Vladimir Putin's New Crusade

Source: FSSPX News

Anton Kliuchkin director of Runet

In Russia, the government intends to inject hundreds of millions of euros over several years in order to better control the Internet and to moralize content intended for young people. In the crosshairs were the protests in early 2021 against the executive, which once again demonstrated the power of social media and information literacy in the digital age.

In the Kremlin, they seem to have taken seriously the scale of the protests in favor of Alexei Navalny: on January 23, 2021, around 20,000 young Muscovites marched through the streets of the capital to demand the release of Vladimir Putin's sworn enemy.

An unprecedented mobilization that could not have taken place without social media, a field that the President of the Russian Federation no longer intends to leave to political opponents.

The strongman of the country has made no secret of his fear that teens will be confronted with harmful content online, with tech companies showing little responsibility in Russia as elsewhere.

Speaking a few days after the protests Putin said, “These platforms are, of course, first and foremost businesses, and what is the main interest of a business? To make a profit. It doesn't matter to them that this or that content harms the people it is intended for. After all, these companies are increasingly aiming at controlling people's consciousness.”

The Russian government therefore decided, on August 17, to inject ten billion rubles - more than one hundred and sixteen million euros - in order to disseminate “spiritual and moral” content on the web.

Two hundred projects in digital format will see the light of day, with one objective: “the formation of a civic conscience, moral and spiritual values ​​among young people,” as explained by the Director General of the Institute for the Development of the Internet (Runet), Anton Kliuchkin.
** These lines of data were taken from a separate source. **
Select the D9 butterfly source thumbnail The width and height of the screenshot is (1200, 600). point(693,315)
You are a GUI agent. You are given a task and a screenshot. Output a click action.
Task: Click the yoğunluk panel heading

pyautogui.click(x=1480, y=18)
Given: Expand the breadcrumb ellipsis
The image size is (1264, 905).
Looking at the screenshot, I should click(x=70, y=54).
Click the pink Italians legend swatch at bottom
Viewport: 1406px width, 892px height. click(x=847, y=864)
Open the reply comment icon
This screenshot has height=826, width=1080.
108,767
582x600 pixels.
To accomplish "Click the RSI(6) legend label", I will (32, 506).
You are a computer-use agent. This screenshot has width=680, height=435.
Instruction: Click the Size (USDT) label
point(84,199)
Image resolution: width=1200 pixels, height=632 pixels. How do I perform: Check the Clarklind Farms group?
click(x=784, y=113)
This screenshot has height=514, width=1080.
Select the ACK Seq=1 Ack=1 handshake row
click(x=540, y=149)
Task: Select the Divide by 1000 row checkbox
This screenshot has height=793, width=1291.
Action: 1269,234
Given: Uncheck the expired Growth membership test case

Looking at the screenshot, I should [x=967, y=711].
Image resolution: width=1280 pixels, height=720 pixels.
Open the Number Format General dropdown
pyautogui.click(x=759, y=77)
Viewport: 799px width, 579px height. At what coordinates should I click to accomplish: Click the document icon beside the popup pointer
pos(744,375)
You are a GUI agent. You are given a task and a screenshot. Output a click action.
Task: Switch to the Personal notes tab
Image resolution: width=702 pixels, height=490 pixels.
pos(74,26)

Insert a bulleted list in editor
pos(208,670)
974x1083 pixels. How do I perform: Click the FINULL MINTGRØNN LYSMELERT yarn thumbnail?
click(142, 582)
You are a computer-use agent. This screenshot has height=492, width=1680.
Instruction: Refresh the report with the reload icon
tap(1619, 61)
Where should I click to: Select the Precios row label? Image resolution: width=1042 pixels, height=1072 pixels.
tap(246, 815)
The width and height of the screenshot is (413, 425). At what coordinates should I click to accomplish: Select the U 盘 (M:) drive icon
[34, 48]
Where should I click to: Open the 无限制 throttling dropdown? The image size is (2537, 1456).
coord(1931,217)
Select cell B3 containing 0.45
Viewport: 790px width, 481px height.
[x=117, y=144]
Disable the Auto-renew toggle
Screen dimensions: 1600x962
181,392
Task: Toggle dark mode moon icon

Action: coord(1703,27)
The latter even promises, for next year, “a significant increase in the available means of more than fifteen billion rubles - about one hundred and eighty million euros - destined to grow further in the following years.”

Since 2020, Runet, founded in 2015, has been entrusted with content aimed at young people. As Kliuchkin explains, Gazprom-Media is funding part of this digital crusade alongside other important groups, including the First TV channel and the Yandex portal.

The projects run by Runet will then be evaluated by a committee chaired by the deputy director of the presidential administration, Sergei Kirienko, former head of government under the Eltsyn era, a man seen by many as a possible heir to Vladimir Putin.

One of the most active Internet producers in Russia, Anton Kalinkin, founder of Chill web-cinema, praised the project, recalling that “the media and web industry certainly needs this support from the state,” while recognizing that the bet is risky, because it remains “very difficult these days to convey an official discourse and a positive content to the younger generations.”

Challenge that the patriarch of Moscow, Kirill Gundjaev, wants to take up. The head of the Russian Autocephalous Church plays the whistleblower: “We see how many times our young people lose their reason, lose all real direction in life, which affects the whole of society in a destructive way, especially because of the content disseminated via the Internet. This is why we need to organize a flow of information that checks the ideas that spread, distinguishing the good from the dark.”

There is a certain lucidity in this observation. But it should not be forgotten that the Russians have remained masters in the art of disinformation and manipulation. The plan for the “spiritualization and moralization” of the Internet will mainly benefit the power in place.